By March of 1999, Frankel was being investigated by the Mississippi Department of Insurance regarding his acquisitions, and received a letter from the Department asking specific questions about Frankel’s investment practices. Frankel responded by causing SFAF to purchase the trust that had been involved in the acquisitions, which in turn caused the Department to set an emergency hearing. Colagiovanni appeared at the hearing and represented that Vatican-related entities had contributed over $1 billion to SFAF. Meanwhile, Frankel prepared to leave the country. Mississippi regulators immediately froze the assets of the Frankel-controlled companies, and the regulators for Tennessee, Missouri, Oklahoma, and Arkansas quickly followed suit.

B.

The receivers for various insurance companies affected by Frankel’s scam filed suit against a variety of individuals and entities involved, including both Colagiov-anni and the Vatican. Because of the complexity of the underlying law and facts, the district court ordered that motions to dismiss be filed in phases, beginning primarily with subject matter jurisdiction. The Vatican filed its first motion to dismiss under Rule 12(b)(1), arguing that the Vatican was immune from suit under the FSIA. Plaintiffs argued that the Vatican’s conduct fell within the commercial activity exception to the FSIA, and tied the Vatican to Colagiovanni’s conduct based on apparent authority, actual authority, and ratification theories. The district court agreed, and denied the Vatican’s motion in part based on an apparent authority theory, expressly declining to reach Plaintiffs actual authority or ratification theories. The Vatican also urged several other theories under which it was immune to suit under FSIA, but the district court rejected each of those arguments and this appeal followed.

II.

The district court’s order denying the Vatican’s 12(b)(1) motion is immediately appealable. 28 U.S.C. § 1291; Byrd v. Corporacion Forestal y Industrial De Olancho S.A., 182 F.3d 380, 385 (5th Cir. 1999). The district court’s ruling on a purely legal motion to dismiss based on foreign sovereign immunity grounds is reviewed de novo. Walter Fuller Aircraft Sales, Inc. v. Republic of Philippines, 965 F.2d 1375, 1383 (5th Cir.1992).

III.

The FSIA provides the sole source of subject matter jurisdiction in *428 suits against a foreign state. Argentine Republic v. Amerada Hess Shipping Corp., 488 U.S. 428, 434-39, 109 S.Ct. 683, 102 L.Ed.2d 818 (1989). “The general rule under the FSIA is that foreign states are immune from the jurisdiction of the United States Courts.” Byrd, 182 F.3d at 388 (quoting Moran v. The Kingdom of Saudi Arabia, 27 F.3d 169, 172 (5th Cir.1994) (citing 28 U.S.C. § 1604)). “However, a district court can exercise subject matter jurisdiction over a foreign state if one of the statute’s exceptions apply.” Id.

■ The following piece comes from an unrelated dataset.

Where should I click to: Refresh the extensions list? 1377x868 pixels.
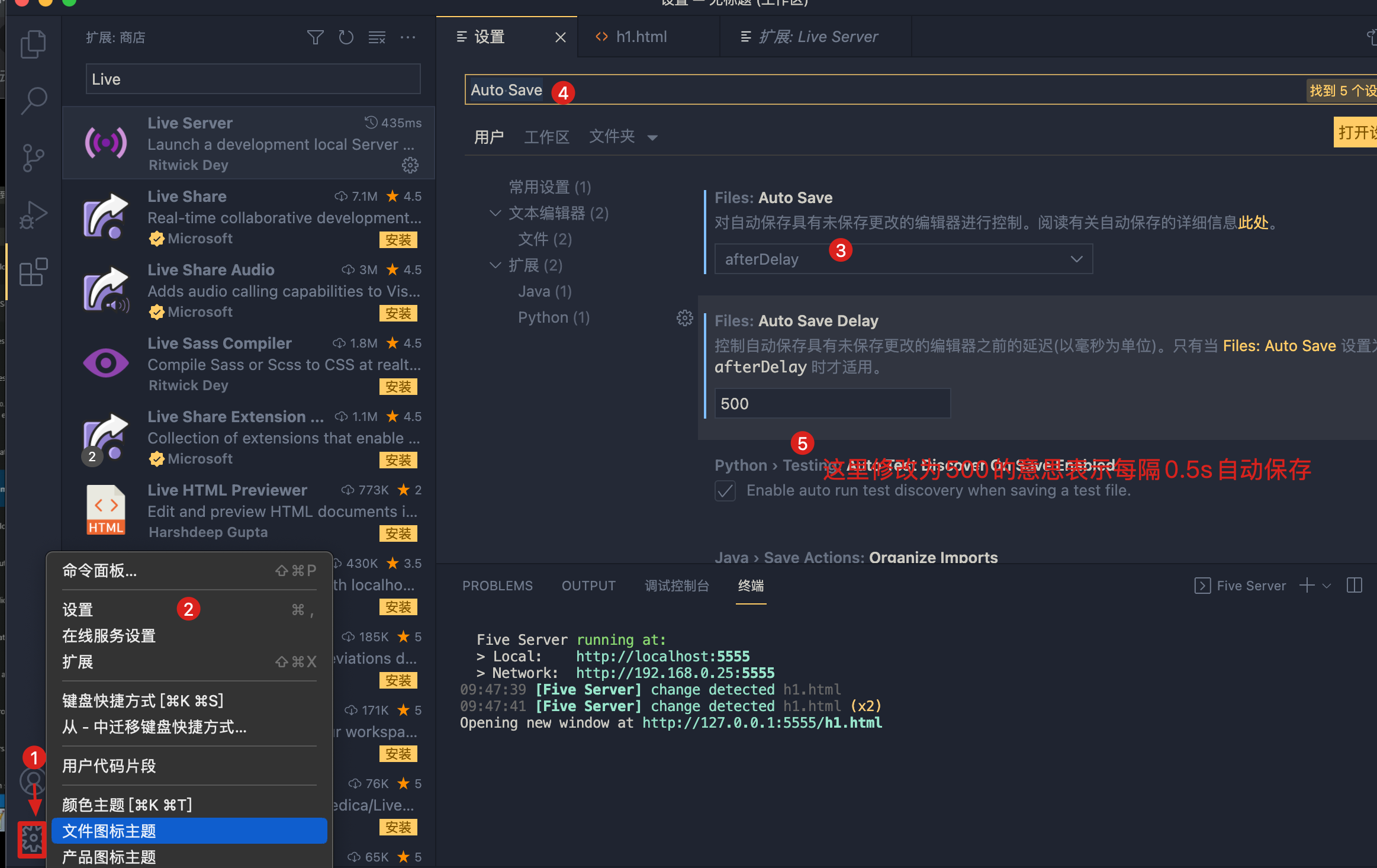346,37
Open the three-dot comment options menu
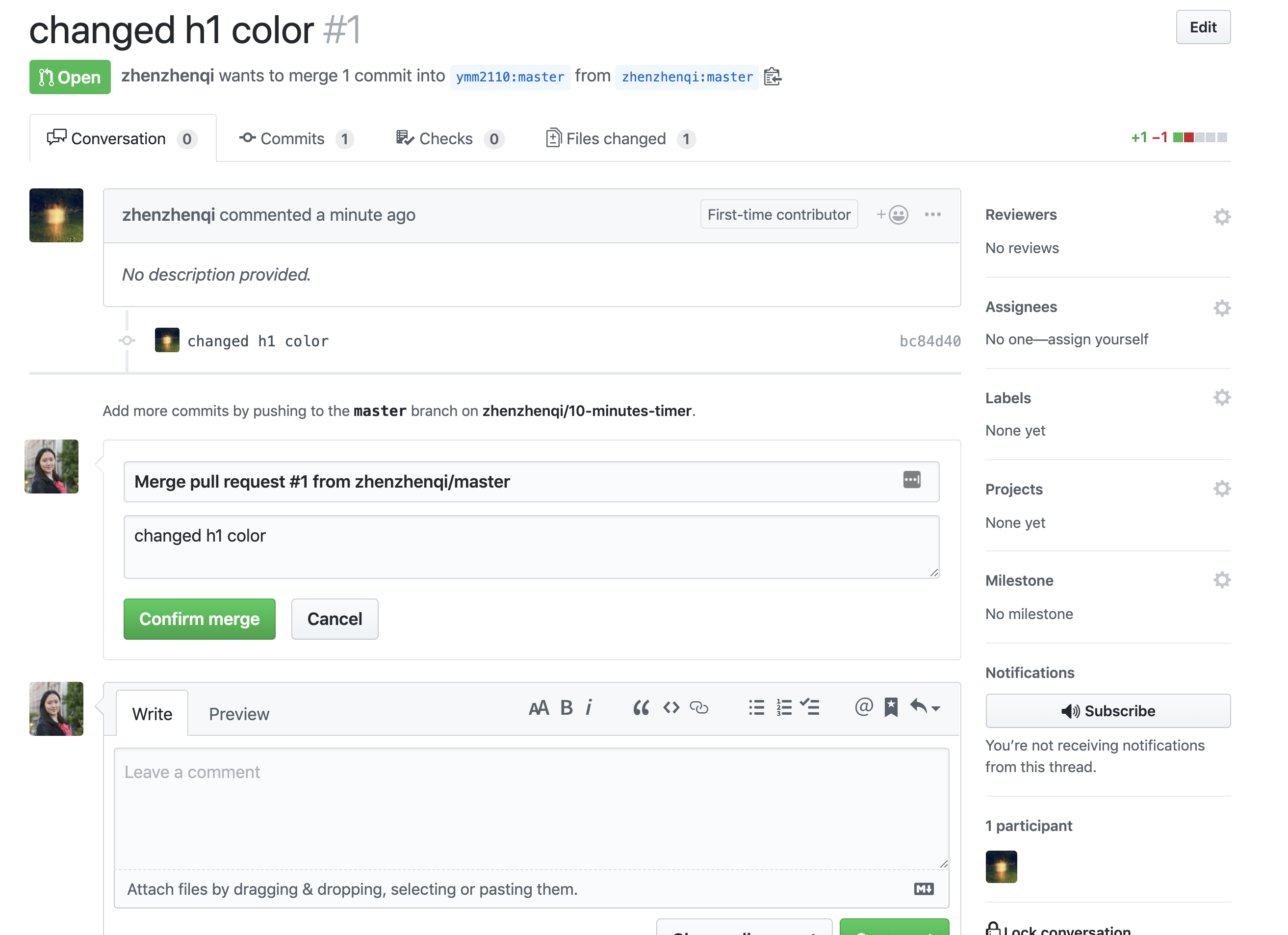Viewport: 1288px width, 935px height. (932, 215)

Plaintiffs argue that the Vatican is subject to suit under the commercial activity exception to the FSIA, because its agent, Colagiovanni, engaged in commercial activity while .possessing apparent authority. 1 The Vatican argues, however, that an agent acting only with apparent authority is insufficient to trigger the. commercial activity exception.